### DOCUMENT PASSAGE

+++++

Natural Resources Conservation Service (NRCS)

NRCS offers various tools that assist farmers and ranchers with implementing conservation practices that help conserve the nation’s air, water, soil, and other natural resources. Programs such as Environmental Quality Improvement Program (EQIP) contain provisions specifically addressing the needs of new and beginning producers. In general, EQIP provides financial and technical assistance to support conservation practices on eligible land. Socially disadvantaged, beginning producers, and veterans may quality for increased payment rates and advanced payments to purchase eligible supplies and materials to implement conservation practices consistent with their EQIP contracts. Specifically in regard to advance payments, EQIP now provides an increase in the limit from 30 to 50 percent of total costs for eligible participants.

More information on EQIP and other NRCS programs is available on the NRCS website.

National Institute of Food and Agriculture (NIFA)

NIFA’s Beginning Farmer and Rancher Development Program (BFRDP) was first authorized by the 2008 Farm Bill and then reauthorized by the Agricultural Act of 2014. USDA estimates that aid associated with BFRDP will be approximately $19.2 billion dollars in fiscal year 2014, and this funding will be directed to organizations and activities that support beginning farmers and ranchers. Organizations receiving funding priority include nongovernmental, community-based, and educational organizations having employees with expertise in training, assisting, and educating new agricultural producers. A portion of program funds will be directed to limited resource and socially disadvantaged beginning producers, farm workers with goals of becoming independent producers, and veterans interested in farming or ranching.

USDA has identified three types of eligible projects for BFRDP: 1) Standard Projects which address education, training, outreach, and assistance initiatives for beginning farmers and ranchers; 2) Educational Enhancement Projects that will help coordinate and evaluate Standard Projects; and 3) Curriculum and Training Clearinghouses that will disseminate curricula and training materials to program participants and the organizations that serve them.

USDA’s National Institute of Food and Agriculture (NIFA) will award grants through a competitive process. The NIFA’s 2014 fiscal year Request for Application is available later this spring. These funds are available to organizations offering programs to assist beginning farmers and ranchers. Producers are only indirect beneficiaries of this program – they do not receive funds directly.

More information on NIFA’s BFRDP is available on the NIFA website.


S.D. Department of Agriculture Programs

Recognizing that beginning farmers and ranchers have needs that differ from those of established producers, South Dakota Department of Agriculture offers two innovative programs to benefit new producers. The first is called Farm Link. This program maintains a directory of farmers and ranchers designed to foster a mentor relationship between beginning and established producers. Through these connections, Farm Link helps new and beginning farmers and ranchers gain access to land, resources, support, and knowledge. The second program is called Beginning Farmer Bond. This program enables lenders, including individuals, partnership, and corporations, to receive interest payments that are exempt from federal taxes on loans made to beginning farmers and ranchers. Participating in this program may allow beginning producers an opportunity to receive loans at reduced interest rates.

More information on South Dakota Department of Agriculture’s Beginning Farmers and Ranchers program is available on the SDDA website.

+++++

### EXERCISE DATA

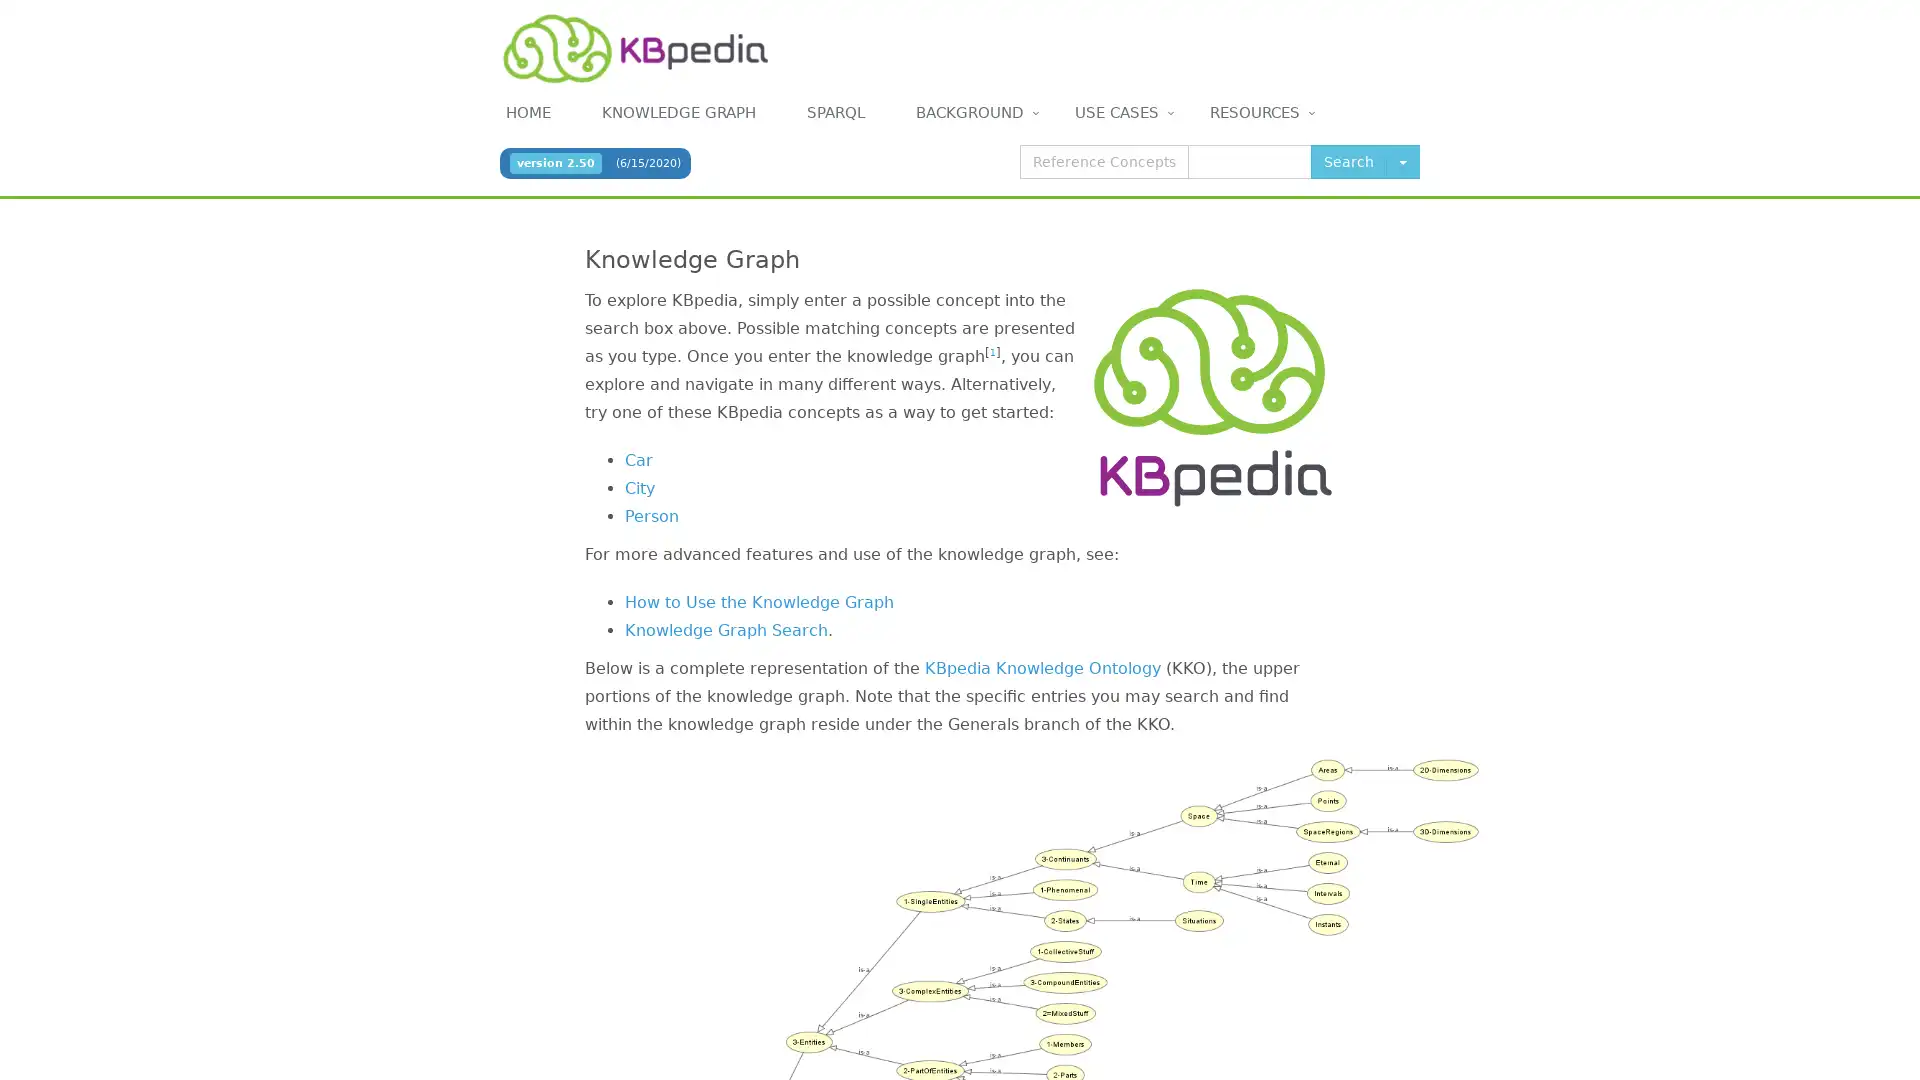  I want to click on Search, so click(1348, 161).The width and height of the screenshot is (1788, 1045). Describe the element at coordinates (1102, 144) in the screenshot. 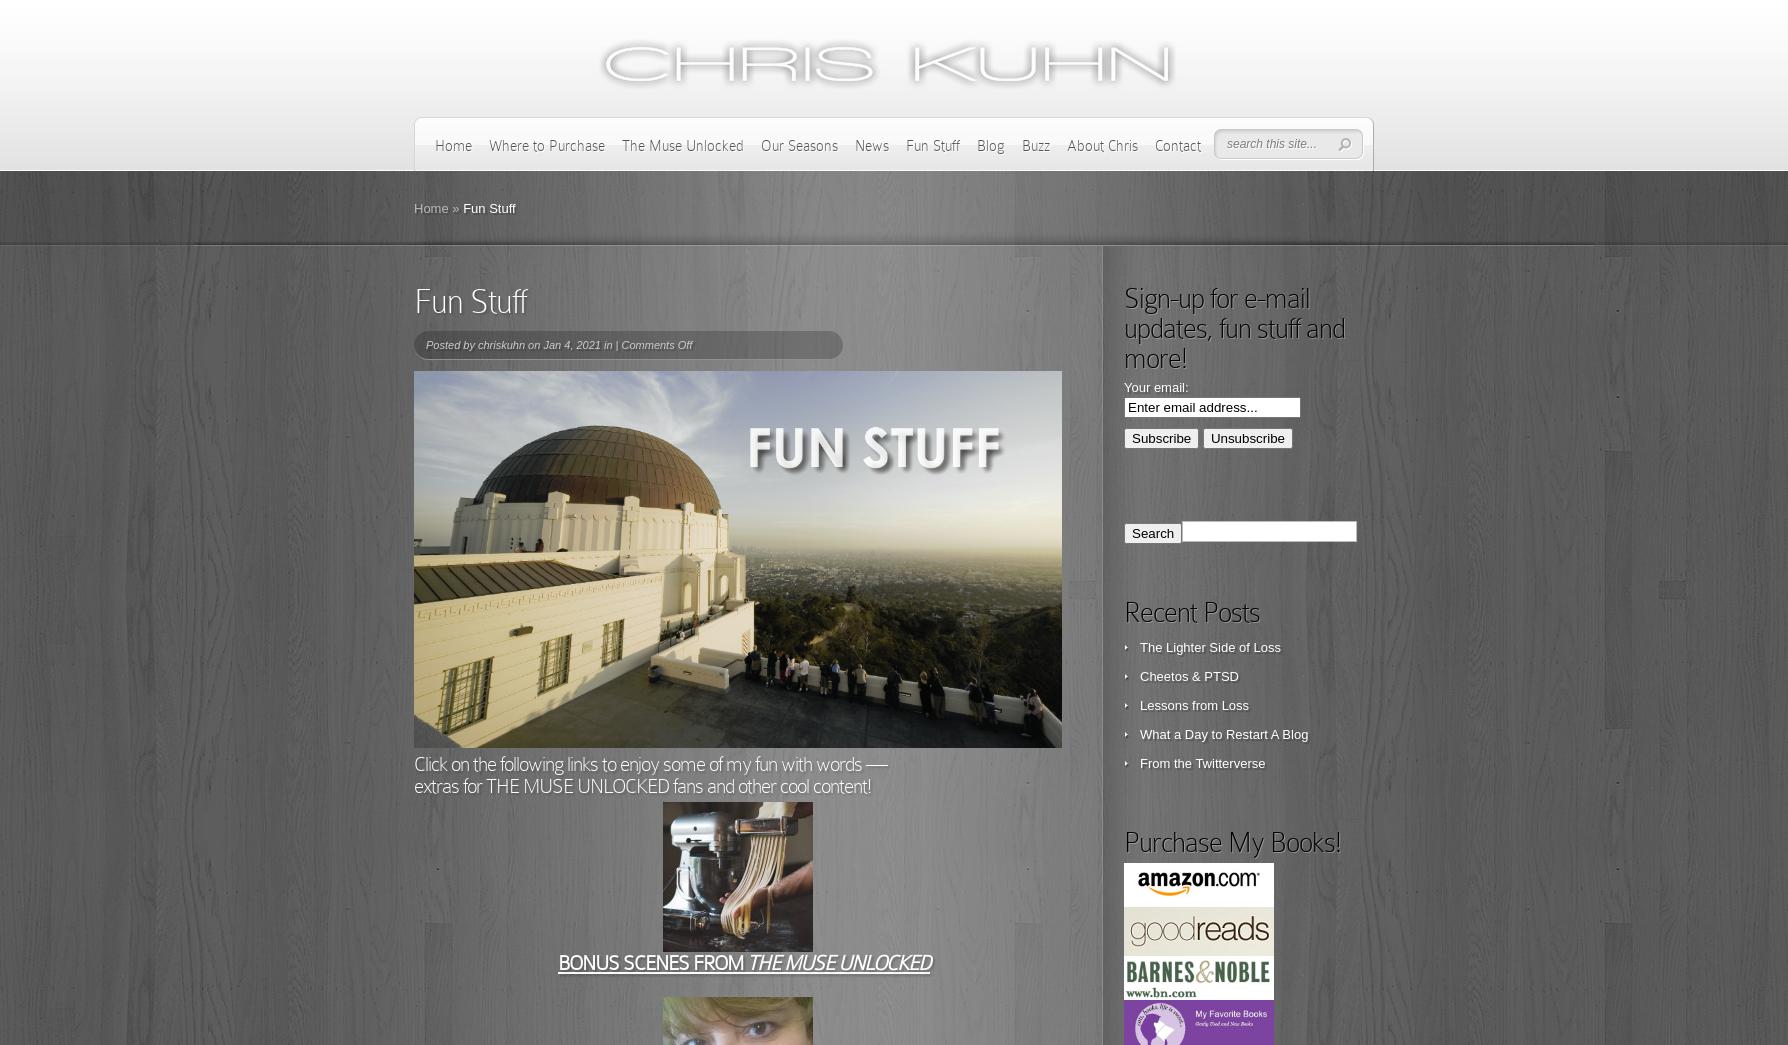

+++++

### WHAT THE TASK ASKS
From the text on programs for beginning farmers and ranchers above, retype the part that opens with the words containing "NRCS offers various" and closes with "for eligible participants.".

### ANSWER SPACE
NRCS offers various tools that assist farmers and ranchers with implementing conservation practices that help conserve the nation’s air, water, soil, and other natural resources. Programs such as Environmental Quality Improvement Program (EQIP) contain provisions specifically addressing the needs of new and beginning producers. In general, EQIP provides financial and technical assistance to support conservation practices on eligible land. Socially disadvantaged, beginning producers, and veterans may quality for increased payment rates and advanced payments to purchase eligible supplies and materials to implement conservation practices consistent with their EQIP contracts. Specifically in regard to advance payments, EQIP now provides an increase in the limit from 30 to 50 percent of total costs for eligible participants.